5 Agosto 2017      15:11

Está aqui

UM PAR DE PEÚGAS

Pôs uma saqueta de chá adelgaçante numa chávena de chá, encheu a cafeteira de água à medida da chávena, ligou a chaleira elétrica e sentou-se na cadeira. A cadeira recostava-se e deixava que a sensação de ir e voltar se mantivesse numa constante permanente, ao segundo. A sensação embalava-o enquanto abria e fechava os olhos como se estivesse a meditar. Em meditação profunda, o barulho de fundo era o volume da água a ferver na chaleira que se ouvia em gradação.

Enquanto o clique final na gradação da água que entrava em ebulição não soava, o homem ia movimentando a cadeira e pensando no que tinha sido o seu dia e como iria ser a sua noite.

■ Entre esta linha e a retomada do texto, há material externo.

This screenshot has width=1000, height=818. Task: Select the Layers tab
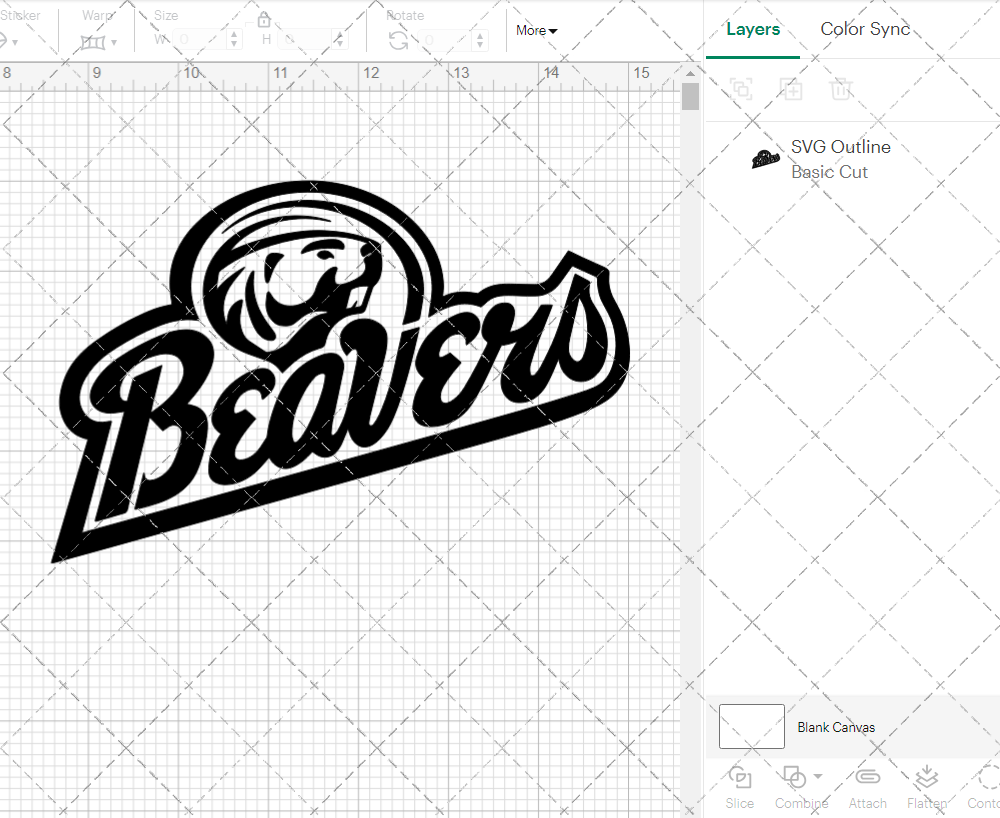coord(753,29)
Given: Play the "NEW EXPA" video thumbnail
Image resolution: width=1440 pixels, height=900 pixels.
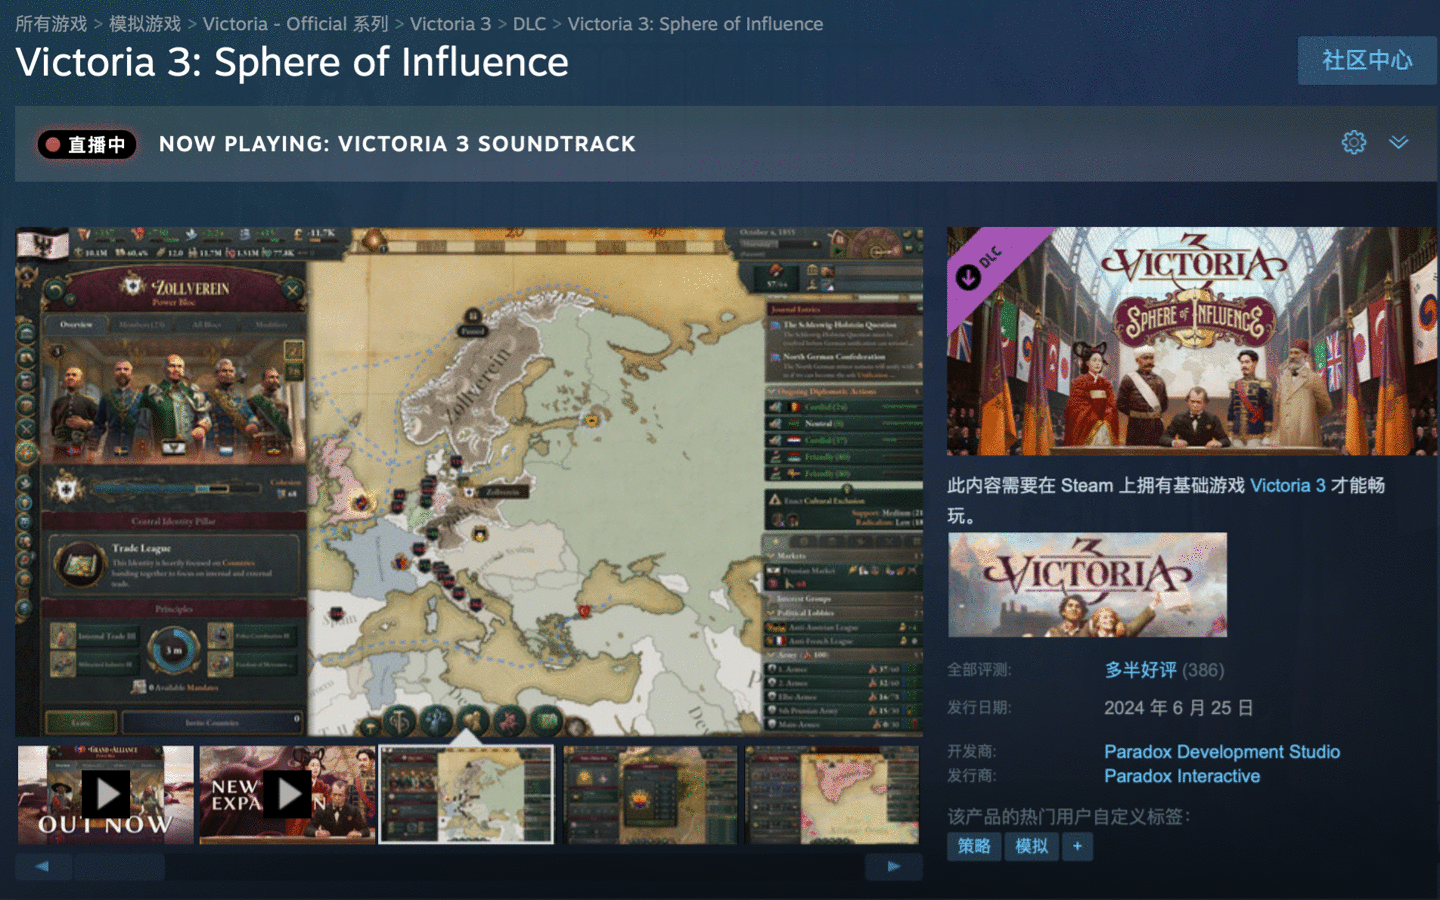Looking at the screenshot, I should (x=287, y=794).
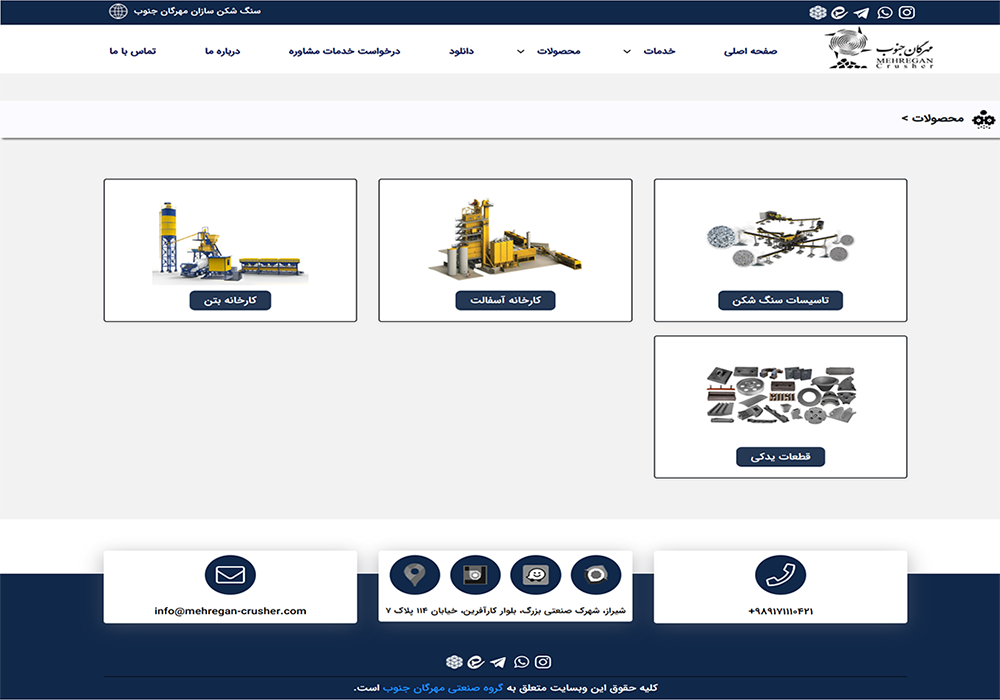Click the قطعات یدکی spare parts button

pos(782,455)
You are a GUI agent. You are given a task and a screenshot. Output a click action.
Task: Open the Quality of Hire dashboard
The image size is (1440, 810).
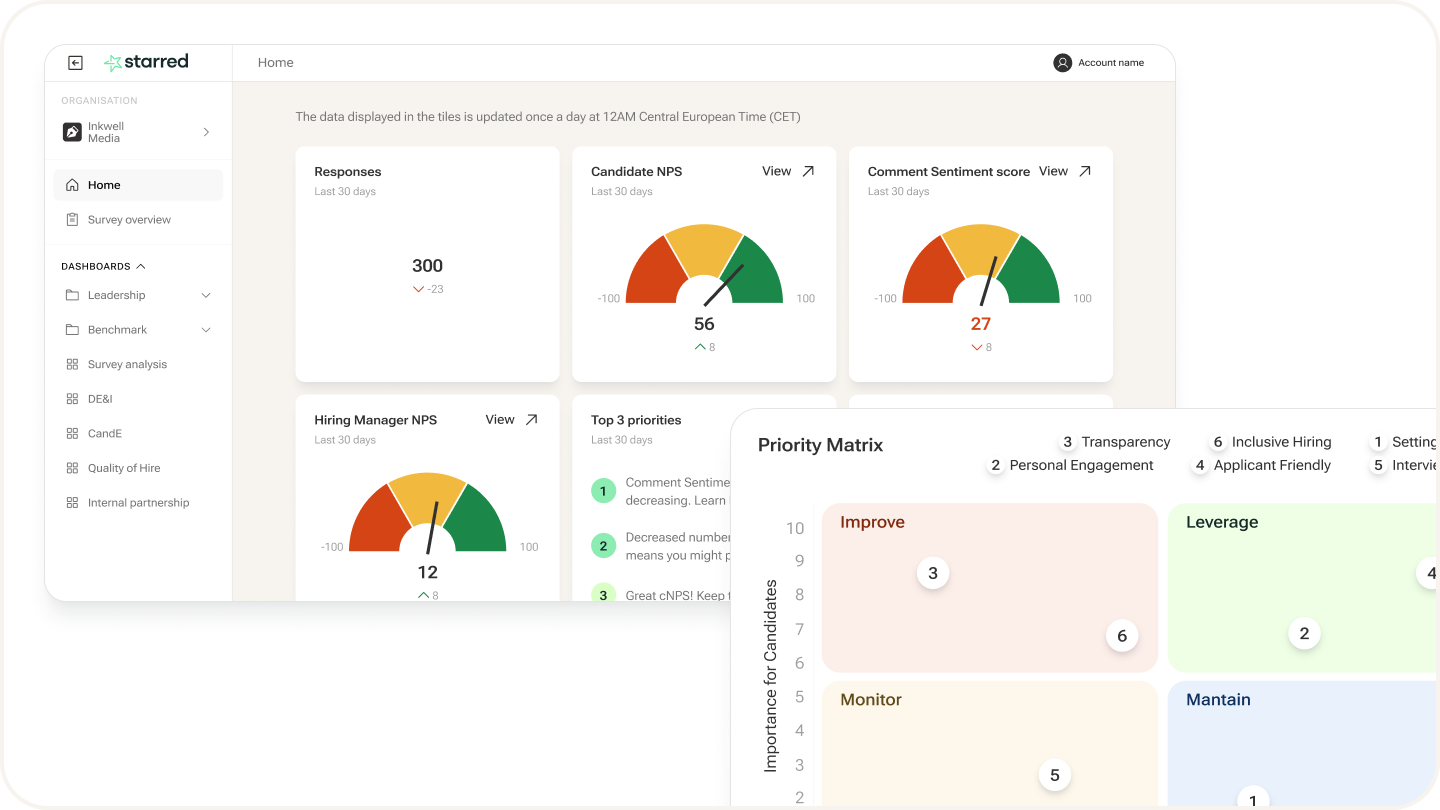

Como iria dormir, como iria ser o sonho ou o pesadelo que o faria acordar às 3 da manhã em sobressalto e levaria o sono durante algumas horas? Pensava. A parede vazia em frente não lhe dava as respostas que procurava. Não poderia dar. Era uma parede branca e as paredes brancas servem para vermos o que queremos imaginar que lá existe e não para ver as respostas corretas das perguntas tantas vezes incorretas que se fazem. Um clique.

A água tinha fervido e a chaleira desligara-se. O homem levantou-se e foi pôr a água na chávena que tinha a saqueta e trouxe-a consigo para junto da cadeira que recostava e ficava em frente à parede branca, onde ele pensava nas coisas que não tinham sido mas poderiam ser, onde a imaginação fazia desenhos de coisas abstratas, o que não fazia sentido porque as coisas já de si são abstratas e confusão e não determinam exatamente o que é. Olhava, mesmo assim.

Ao lado, uma estante, quase como uma escrivaninha que tinha papel branco em cima, esperando que a tinha lhe desse sentido. A caneta ao lado era a enxada que precisava para semear as palavras. E não cavava nada porque não queria. Repousava tudo em silêncio. Não havia o barulho do relógio a contar os segundos porque não havia relógio. Simples.

A água da chávena, cuja infusão da saqueta fazia com que o vapor se fizesse sentir já meio aromatizado. Descalçou os sapatos de vela sem precisar desatar os cordões. Se todos os cordões da vida fossem como os dos sapatos que se podem desatar, seria mais fácil. Os da vida dão mais algum trabalho. São nós górdios. Pensava. As meias ficaram à vista. Entre a parede branca onde via imagens que não existiam mas lhe faziam companhia e ele próprio, estavam as meias pretas que escondiam os dedos dos pés e ao mesmo tempo se mexiam como uma marioneta de um ventríloquo. Não conseguia por os pés a falar. Soltou um sorriso maroto, como se tivesse feito uma asneira inofensiva ou estivesse com pensamento de criança traquina. Eheheh. Ria.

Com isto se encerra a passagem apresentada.